Yet in his dissent, Chief Justice Roberts refuses to “operate within [this] system of precedent,” as he suggested a judge should during his confirmation hearings. Instead, he never once acknowledges Monroeville, asserting that precedent establishes only that a judge may not preside over a case in which he has a “direct, personal, substantial pecuniary interest.”

But following precedent surely can’t mean following only those precedents you like and pretending the others don’t exist. Restricting yourself to calling balls and strikes doesn’t mean very much if you set the strike zone.

Constitutional text and history don’t fare much better in Justice Scalia’s dissent. Scalia often claims to be bound in his constitutional jurisprudence by text and tradition. Apparently, such textual dictates are to be followed only when they lead to bright-line rules: Scalia’s dissent opposes the majority’s decision in large part because the “probability of bias” standard articulated by the majority will require litigation to apply it to other fact patterns and spur “[m]any billable hours.” Scalia never wrestles with what the Constitution’s guarantee of due process means in the Caperton case by presenting an alternative constitutional narrative. Instead, in his three-paragraph dissent, he throws up his hands at the majority’ “quixotic quest” to protect constitutional rights.

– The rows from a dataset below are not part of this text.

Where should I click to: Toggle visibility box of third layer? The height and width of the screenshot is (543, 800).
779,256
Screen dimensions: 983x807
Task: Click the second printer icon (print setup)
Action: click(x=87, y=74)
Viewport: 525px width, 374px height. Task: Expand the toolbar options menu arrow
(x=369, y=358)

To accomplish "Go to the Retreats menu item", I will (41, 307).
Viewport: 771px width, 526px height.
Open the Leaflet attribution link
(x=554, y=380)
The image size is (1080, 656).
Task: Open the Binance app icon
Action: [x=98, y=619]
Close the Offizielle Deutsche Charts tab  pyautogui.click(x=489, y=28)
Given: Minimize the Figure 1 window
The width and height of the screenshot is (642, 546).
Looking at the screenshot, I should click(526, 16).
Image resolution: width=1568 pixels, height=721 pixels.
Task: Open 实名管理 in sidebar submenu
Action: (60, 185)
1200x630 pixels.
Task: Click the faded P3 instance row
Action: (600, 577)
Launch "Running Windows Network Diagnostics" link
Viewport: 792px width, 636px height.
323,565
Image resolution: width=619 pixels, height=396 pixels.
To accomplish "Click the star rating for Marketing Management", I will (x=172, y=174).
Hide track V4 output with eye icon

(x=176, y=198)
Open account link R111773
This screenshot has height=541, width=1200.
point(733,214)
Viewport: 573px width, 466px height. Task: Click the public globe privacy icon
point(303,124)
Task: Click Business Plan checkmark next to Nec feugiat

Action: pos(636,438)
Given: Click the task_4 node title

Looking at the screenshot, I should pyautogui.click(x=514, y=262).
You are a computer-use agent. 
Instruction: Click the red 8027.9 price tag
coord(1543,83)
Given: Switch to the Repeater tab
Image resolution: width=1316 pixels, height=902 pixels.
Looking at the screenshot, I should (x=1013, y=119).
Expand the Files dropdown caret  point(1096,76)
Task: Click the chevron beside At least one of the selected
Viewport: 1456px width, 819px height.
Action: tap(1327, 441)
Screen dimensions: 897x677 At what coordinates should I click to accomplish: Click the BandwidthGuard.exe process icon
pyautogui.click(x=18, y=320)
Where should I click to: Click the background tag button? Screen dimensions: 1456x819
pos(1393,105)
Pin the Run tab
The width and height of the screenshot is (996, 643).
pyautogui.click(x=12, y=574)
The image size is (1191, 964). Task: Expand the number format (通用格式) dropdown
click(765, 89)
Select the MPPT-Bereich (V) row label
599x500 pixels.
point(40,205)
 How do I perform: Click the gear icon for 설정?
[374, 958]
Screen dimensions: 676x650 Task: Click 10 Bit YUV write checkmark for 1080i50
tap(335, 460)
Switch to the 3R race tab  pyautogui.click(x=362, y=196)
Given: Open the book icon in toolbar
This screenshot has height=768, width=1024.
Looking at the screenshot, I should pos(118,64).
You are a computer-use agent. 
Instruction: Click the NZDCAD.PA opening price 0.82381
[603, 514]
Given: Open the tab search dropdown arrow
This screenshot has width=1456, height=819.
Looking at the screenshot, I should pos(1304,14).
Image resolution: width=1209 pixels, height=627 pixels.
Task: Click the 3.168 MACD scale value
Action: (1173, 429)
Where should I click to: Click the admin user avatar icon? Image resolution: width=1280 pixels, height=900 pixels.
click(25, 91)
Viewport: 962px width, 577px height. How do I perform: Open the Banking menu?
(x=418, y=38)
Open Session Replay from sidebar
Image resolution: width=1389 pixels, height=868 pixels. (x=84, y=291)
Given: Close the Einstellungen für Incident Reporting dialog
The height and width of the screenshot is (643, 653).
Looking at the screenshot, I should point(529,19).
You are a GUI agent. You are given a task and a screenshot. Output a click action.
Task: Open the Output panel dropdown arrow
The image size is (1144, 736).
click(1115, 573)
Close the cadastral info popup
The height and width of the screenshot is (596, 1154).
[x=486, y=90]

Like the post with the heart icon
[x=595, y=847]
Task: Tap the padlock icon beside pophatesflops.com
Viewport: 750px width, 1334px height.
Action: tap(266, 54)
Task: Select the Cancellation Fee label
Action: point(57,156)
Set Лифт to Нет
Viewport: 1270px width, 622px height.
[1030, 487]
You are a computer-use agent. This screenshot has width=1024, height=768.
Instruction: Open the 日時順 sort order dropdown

Our Constitution deserves better. Fortunately, Justice Kennedy’s majority was not afraid to break a sweat in the service of fundamental constitutional rights. The Court acknowledged that the “probability of bias” standard can’t be “defined with precision” for all circumstances, but due process nonetheless requires the Court in certain cases to intervene and formulate objective standards “to protect the parties’ basic right to a fair trial in a fair tribunal.” In other words, sometimes a protecting constitutional rights requires reaching a result other than a per se rule and might even leave open some questions for future litigation.

It is not too much to ask our judges to canvass precedent and apply it to the facts at hand, and we shouldn’t abandon our Constitution because it may require a little elbow grease every now and then to apply it properly. The Caperton majority got it right—not just because the case presented “extreme facts,” but because it was the right decision based on a rigorous application of the law.